WHAT YOU HAVE TO DO ▸ Please transcribe exactly the lines from the line holding "Task: Switch to the Recent Items tab" through the end of the data below, and skip any pictures.

Collection entries:

********

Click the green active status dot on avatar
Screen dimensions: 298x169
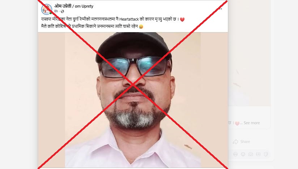(x=51, y=13)
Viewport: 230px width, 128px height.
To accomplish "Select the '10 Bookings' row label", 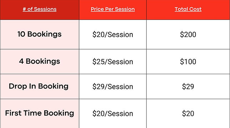I will point(40,34).
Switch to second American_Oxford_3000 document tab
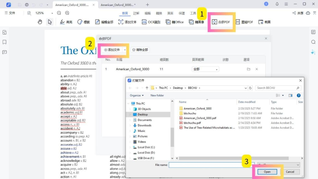Viewport: 318px width, 179px height. coord(118,5)
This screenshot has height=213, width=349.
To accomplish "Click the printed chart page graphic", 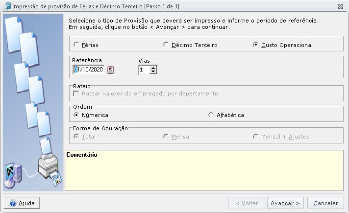I will click(x=56, y=179).
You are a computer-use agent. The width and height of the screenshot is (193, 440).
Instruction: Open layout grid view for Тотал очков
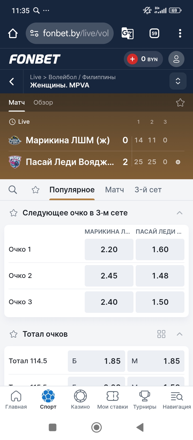click(x=161, y=334)
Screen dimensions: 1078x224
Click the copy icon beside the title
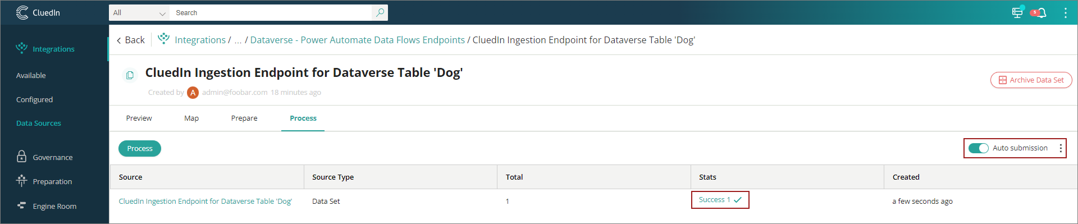(130, 75)
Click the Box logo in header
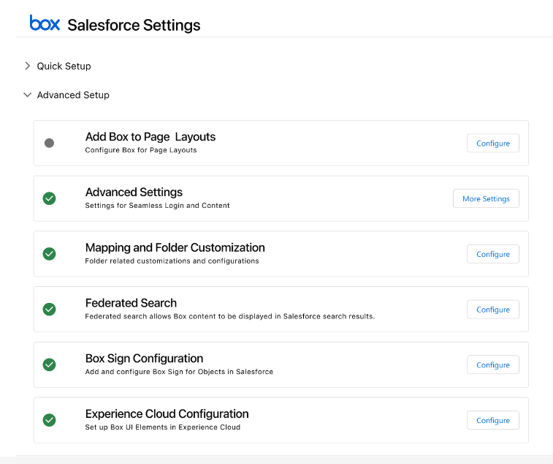Image resolution: width=553 pixels, height=464 pixels. pos(45,23)
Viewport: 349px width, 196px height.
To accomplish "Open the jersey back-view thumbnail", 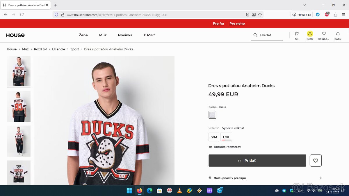I will (19, 106).
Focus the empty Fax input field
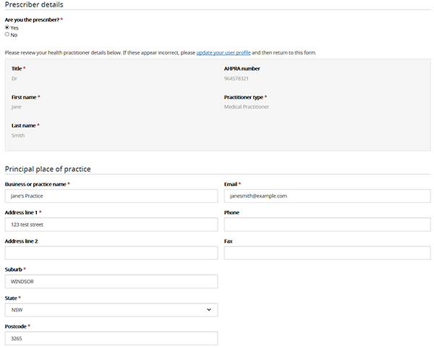Screen dimensions: 434x347 327,253
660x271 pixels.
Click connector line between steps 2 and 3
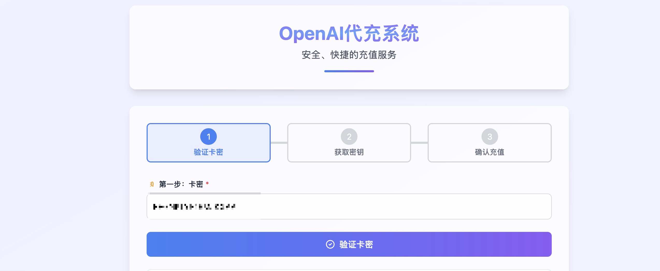[x=419, y=143]
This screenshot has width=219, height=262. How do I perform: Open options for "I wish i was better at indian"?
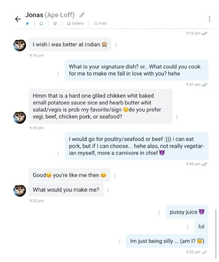115,45
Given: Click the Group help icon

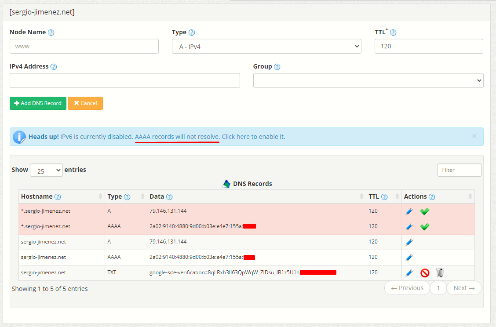Looking at the screenshot, I should [277, 67].
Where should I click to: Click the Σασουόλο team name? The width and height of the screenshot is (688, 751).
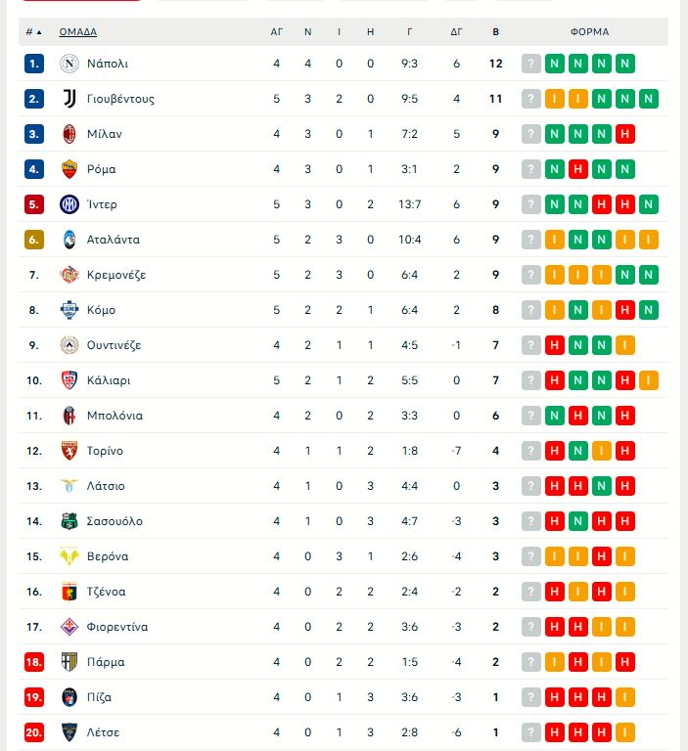point(115,521)
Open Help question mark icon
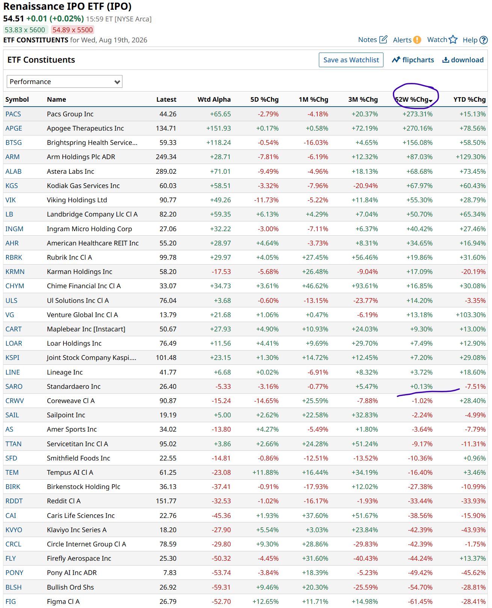This screenshot has width=492, height=608. (x=484, y=40)
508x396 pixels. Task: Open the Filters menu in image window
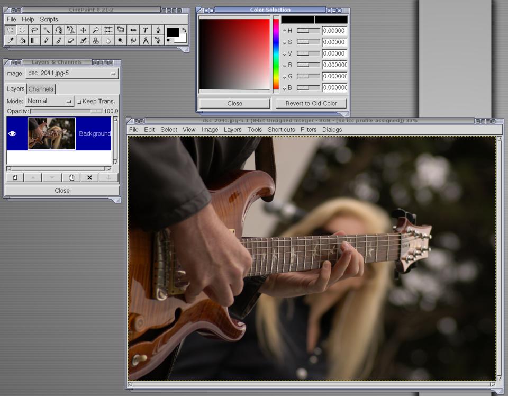click(x=308, y=129)
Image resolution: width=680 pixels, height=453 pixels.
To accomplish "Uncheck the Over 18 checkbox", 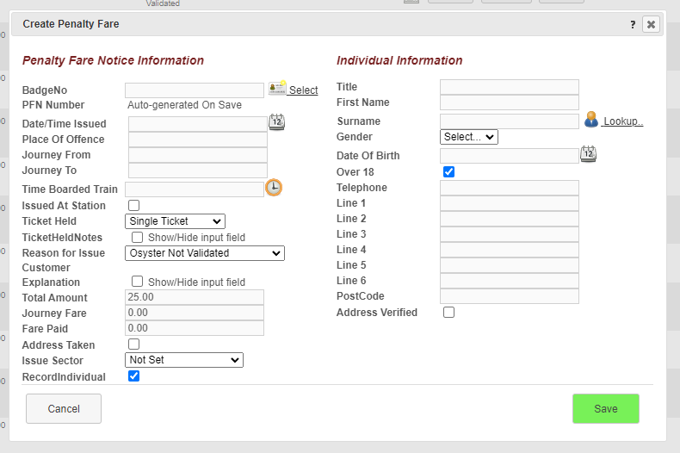I will click(x=448, y=172).
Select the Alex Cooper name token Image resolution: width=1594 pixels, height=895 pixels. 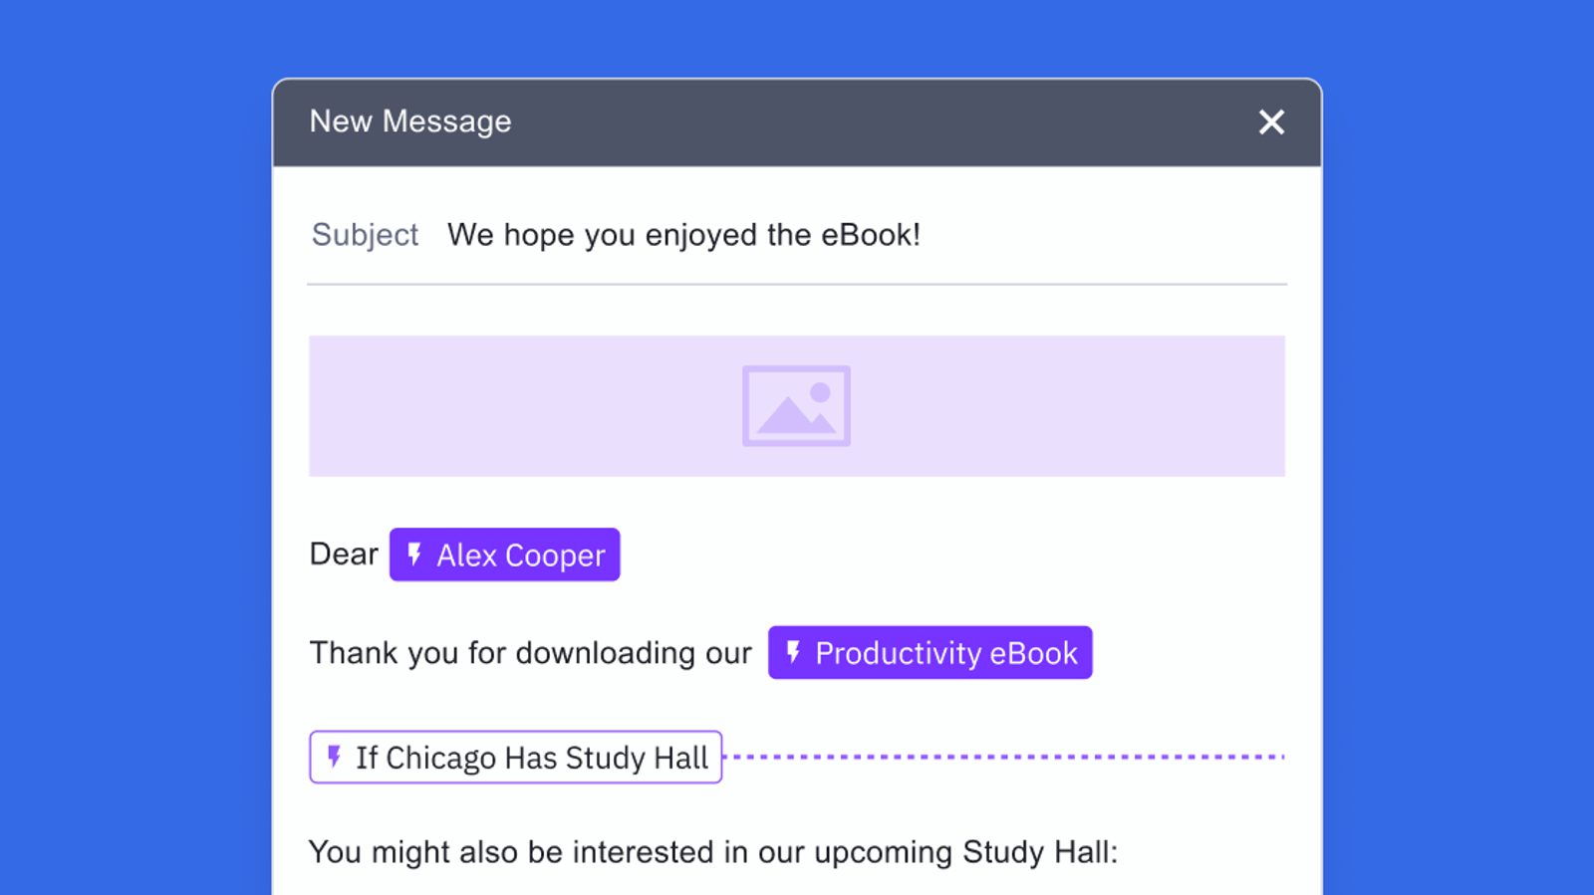point(520,556)
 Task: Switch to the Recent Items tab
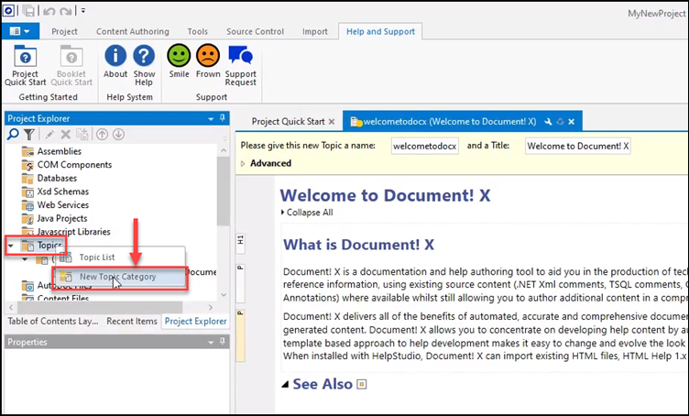point(131,322)
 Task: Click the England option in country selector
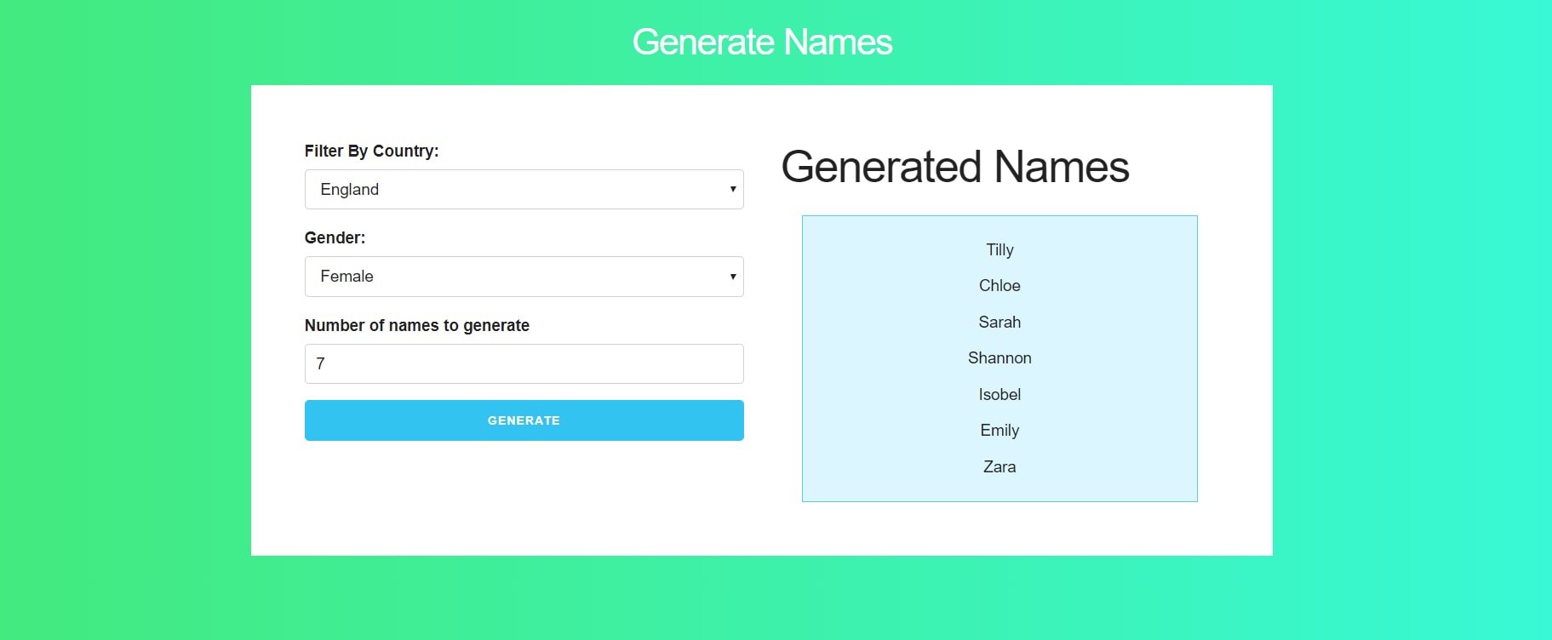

********

PROBLEM SOLUTION ▸
 Task: Switch to the Recent Items tab
point(131,322)
 Task: Click the England option in country selector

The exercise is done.